The team found significant relationships between those who actively used the scorecard and perceptions of equity and quality of their discussions. They also found positive relationships with governance measures of actions resulting from the process, such as joint monitoring and transparency, collective action, and availability of community help.

“Active participation in the CSC ensures a safe, inclusive space to voice concerns and work together to improve health services and outcomes,” explained Sara Gullo, lead author of the article.

CARE Malawi’s Thumbiko Msiska agrees. “CSC enhances engagement of various stakeholders, especially rights-holders, and brings their perspectives into the conversations, clarifying expectations and promoting ownership.”

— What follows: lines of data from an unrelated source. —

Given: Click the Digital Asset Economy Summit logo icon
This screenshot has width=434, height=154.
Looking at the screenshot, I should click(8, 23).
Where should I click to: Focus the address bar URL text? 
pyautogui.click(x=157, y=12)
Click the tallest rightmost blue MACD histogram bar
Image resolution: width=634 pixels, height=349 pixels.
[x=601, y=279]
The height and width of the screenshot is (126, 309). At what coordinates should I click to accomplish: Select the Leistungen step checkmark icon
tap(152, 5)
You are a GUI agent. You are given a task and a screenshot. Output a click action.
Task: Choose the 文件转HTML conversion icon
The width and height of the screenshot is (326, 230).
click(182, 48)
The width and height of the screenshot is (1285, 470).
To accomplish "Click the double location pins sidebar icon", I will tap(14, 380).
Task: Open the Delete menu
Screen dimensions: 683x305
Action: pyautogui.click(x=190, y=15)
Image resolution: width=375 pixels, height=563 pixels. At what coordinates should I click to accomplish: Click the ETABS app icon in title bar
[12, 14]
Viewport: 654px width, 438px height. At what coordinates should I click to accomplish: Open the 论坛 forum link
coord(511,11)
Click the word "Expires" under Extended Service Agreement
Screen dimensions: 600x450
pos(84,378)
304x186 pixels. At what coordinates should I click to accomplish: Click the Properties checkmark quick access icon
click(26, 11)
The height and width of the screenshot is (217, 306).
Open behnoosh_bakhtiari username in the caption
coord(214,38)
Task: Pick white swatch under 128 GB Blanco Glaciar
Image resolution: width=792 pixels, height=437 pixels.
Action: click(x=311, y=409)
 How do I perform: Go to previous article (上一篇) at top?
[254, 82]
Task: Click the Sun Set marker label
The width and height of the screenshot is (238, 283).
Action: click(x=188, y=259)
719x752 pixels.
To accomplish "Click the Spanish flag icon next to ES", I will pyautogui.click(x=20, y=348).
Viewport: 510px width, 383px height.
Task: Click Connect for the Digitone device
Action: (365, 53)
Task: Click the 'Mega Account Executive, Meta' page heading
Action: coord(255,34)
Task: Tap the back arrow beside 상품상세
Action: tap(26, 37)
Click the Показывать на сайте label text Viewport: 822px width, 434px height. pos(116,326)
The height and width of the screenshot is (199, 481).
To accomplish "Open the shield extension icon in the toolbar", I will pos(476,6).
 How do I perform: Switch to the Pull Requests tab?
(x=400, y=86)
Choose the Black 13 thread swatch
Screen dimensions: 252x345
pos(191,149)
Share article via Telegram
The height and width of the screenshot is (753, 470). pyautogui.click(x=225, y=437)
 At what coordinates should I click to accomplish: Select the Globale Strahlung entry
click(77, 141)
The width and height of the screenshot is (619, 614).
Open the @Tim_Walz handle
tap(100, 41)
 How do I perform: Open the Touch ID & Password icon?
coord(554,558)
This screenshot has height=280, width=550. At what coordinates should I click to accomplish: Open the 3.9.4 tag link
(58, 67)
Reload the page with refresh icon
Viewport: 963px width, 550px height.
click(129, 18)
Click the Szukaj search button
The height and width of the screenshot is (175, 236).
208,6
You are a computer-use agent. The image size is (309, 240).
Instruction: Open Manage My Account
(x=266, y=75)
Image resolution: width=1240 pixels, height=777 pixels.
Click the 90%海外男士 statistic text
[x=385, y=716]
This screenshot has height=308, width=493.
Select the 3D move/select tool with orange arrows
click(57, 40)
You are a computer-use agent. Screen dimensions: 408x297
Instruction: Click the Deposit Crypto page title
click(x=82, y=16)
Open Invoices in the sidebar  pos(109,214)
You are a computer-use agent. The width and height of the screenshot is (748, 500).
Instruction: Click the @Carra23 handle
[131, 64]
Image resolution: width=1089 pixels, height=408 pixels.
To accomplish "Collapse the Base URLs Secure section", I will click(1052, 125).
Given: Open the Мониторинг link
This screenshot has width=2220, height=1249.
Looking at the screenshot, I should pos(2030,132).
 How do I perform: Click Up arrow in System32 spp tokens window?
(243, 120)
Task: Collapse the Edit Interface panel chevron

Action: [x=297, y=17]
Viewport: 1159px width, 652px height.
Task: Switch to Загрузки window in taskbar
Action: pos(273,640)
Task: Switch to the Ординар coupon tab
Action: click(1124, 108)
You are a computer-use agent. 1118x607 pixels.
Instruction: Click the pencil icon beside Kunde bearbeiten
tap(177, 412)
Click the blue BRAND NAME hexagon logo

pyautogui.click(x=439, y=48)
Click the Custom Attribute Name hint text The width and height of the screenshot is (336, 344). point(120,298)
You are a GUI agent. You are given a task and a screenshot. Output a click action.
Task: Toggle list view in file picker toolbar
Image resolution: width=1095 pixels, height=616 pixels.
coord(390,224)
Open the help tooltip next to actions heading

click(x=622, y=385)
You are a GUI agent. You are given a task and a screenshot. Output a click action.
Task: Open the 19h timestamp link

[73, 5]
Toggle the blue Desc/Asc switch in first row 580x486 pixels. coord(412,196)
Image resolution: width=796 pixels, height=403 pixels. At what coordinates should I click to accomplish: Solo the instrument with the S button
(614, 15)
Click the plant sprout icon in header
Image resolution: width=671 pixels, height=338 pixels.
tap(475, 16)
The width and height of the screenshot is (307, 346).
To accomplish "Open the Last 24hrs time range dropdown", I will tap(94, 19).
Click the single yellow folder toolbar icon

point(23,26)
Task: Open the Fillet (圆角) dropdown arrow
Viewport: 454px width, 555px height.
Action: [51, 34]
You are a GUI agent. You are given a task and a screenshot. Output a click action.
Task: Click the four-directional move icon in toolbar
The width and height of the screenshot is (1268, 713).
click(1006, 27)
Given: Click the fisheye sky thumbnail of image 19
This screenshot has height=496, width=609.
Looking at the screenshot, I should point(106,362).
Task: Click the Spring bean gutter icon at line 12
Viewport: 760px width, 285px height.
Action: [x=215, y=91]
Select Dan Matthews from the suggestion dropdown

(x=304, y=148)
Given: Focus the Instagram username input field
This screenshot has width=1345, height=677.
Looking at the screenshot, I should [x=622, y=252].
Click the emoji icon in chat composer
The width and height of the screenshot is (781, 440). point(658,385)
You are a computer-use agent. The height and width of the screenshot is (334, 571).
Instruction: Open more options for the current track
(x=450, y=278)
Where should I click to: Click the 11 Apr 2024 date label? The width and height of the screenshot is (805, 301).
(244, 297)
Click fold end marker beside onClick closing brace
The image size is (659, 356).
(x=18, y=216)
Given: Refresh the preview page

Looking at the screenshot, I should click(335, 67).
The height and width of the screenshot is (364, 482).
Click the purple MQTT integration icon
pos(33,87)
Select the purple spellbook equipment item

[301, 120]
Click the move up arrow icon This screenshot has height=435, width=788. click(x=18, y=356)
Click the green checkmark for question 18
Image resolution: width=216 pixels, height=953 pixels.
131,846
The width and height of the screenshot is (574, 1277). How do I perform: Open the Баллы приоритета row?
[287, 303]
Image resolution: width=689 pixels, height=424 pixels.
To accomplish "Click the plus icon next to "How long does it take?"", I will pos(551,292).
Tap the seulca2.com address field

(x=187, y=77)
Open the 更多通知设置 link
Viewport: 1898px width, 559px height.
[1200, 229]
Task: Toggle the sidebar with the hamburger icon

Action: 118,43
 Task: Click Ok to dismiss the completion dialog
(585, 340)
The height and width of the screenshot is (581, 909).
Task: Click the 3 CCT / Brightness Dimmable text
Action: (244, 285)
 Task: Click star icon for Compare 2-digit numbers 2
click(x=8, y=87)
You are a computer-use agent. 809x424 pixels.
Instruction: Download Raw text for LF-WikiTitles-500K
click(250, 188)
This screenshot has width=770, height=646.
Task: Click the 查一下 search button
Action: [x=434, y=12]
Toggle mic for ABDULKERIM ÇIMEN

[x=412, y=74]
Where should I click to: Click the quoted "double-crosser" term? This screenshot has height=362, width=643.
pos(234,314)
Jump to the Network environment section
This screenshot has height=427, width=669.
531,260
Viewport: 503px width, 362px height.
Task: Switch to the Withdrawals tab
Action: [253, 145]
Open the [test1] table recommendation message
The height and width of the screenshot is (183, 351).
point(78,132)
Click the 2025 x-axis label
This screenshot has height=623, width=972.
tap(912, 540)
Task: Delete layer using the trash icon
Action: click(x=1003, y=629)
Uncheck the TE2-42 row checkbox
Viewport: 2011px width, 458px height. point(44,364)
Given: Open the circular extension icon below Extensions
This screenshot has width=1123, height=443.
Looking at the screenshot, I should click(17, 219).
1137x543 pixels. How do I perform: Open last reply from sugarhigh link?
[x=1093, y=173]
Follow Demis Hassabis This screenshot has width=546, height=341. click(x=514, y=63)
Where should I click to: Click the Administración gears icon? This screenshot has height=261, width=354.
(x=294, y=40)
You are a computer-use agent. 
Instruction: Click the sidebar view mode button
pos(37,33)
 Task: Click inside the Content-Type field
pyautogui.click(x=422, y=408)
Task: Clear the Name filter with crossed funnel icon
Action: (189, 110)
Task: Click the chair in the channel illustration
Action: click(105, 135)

One unexpected result researchers uncovered was that CSC participation was “negatively associated with trust in health workers despite other evidence that the CSC improved relationships between health workers and community members.” The authors hypothesized that this could be attributed to promises made to community members but not kept by district health managers, which could be mitigated in the future by clearly communicating resource constraints and setting realistic expectations about what is possible.

Overall, the study concluded that CSC seems to influence key governance-related constructs that the researchers believe promote improved health behaviors, service accessibility and quality, and health worker effectiveness. In other words, when the voices of community members and frontline health workers are included in decision-making processes, demand for health services increases and their quality and equity improve, ensuring all are able to realize their right to health.